Work required —
Print every line of the listing below, starting with the line that holds "Viewport: 1023px width, 767px height." and going on through the line that holds "Click the 181", both included, and print nothing else.

Data —

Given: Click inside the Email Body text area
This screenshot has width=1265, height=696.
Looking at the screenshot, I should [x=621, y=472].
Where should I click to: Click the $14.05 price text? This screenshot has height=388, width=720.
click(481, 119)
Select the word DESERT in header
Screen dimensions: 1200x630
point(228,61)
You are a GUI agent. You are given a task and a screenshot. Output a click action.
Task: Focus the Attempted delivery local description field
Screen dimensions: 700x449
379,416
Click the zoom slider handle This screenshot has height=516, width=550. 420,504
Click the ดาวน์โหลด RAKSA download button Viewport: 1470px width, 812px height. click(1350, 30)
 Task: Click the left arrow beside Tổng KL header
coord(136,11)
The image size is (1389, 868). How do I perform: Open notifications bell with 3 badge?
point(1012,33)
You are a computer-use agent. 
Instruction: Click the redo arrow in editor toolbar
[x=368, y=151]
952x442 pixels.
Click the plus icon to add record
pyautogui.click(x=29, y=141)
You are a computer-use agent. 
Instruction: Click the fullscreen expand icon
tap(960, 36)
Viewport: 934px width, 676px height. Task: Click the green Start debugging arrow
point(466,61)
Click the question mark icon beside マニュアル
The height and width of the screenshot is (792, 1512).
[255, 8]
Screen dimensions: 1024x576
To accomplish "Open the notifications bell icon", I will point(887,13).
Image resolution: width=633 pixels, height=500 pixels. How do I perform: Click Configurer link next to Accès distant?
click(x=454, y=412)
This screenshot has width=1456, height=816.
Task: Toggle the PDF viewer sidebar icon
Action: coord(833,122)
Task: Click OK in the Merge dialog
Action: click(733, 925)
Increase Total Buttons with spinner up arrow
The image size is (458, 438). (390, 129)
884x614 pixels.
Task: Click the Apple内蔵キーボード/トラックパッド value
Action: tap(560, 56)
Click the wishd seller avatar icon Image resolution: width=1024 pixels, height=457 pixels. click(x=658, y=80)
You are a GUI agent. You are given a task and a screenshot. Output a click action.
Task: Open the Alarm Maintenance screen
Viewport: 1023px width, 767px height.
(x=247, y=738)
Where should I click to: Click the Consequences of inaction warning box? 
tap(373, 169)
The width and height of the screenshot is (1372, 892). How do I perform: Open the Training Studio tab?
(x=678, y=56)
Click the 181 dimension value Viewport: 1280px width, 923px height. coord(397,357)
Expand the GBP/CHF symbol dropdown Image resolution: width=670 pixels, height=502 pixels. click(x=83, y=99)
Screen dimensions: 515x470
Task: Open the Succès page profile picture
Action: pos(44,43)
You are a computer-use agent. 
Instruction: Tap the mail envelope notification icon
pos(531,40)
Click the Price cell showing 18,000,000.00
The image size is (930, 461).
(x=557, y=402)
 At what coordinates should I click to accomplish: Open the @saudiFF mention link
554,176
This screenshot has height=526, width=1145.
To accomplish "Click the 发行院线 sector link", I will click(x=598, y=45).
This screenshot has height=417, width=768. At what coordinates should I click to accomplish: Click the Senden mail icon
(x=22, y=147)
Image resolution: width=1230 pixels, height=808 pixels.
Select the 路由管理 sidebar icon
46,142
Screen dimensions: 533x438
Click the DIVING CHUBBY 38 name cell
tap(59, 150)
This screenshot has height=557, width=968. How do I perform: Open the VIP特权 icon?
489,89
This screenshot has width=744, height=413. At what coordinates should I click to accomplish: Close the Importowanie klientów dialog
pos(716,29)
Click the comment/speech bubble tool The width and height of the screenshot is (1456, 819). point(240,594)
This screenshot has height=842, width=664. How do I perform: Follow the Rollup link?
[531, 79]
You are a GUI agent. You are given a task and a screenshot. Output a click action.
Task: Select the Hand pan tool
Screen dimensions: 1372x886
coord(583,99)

Reply to the task —
Viewport: 1023px width, 767px height.
(x=247, y=738)
Where should I click to: Click the Consequences of inaction warning box? 
tap(373, 169)
The width and height of the screenshot is (1372, 892). How do I perform: Open the Training Studio tab?
(x=678, y=56)
Click the 181 dimension value Viewport: 1280px width, 923px height. coord(397,357)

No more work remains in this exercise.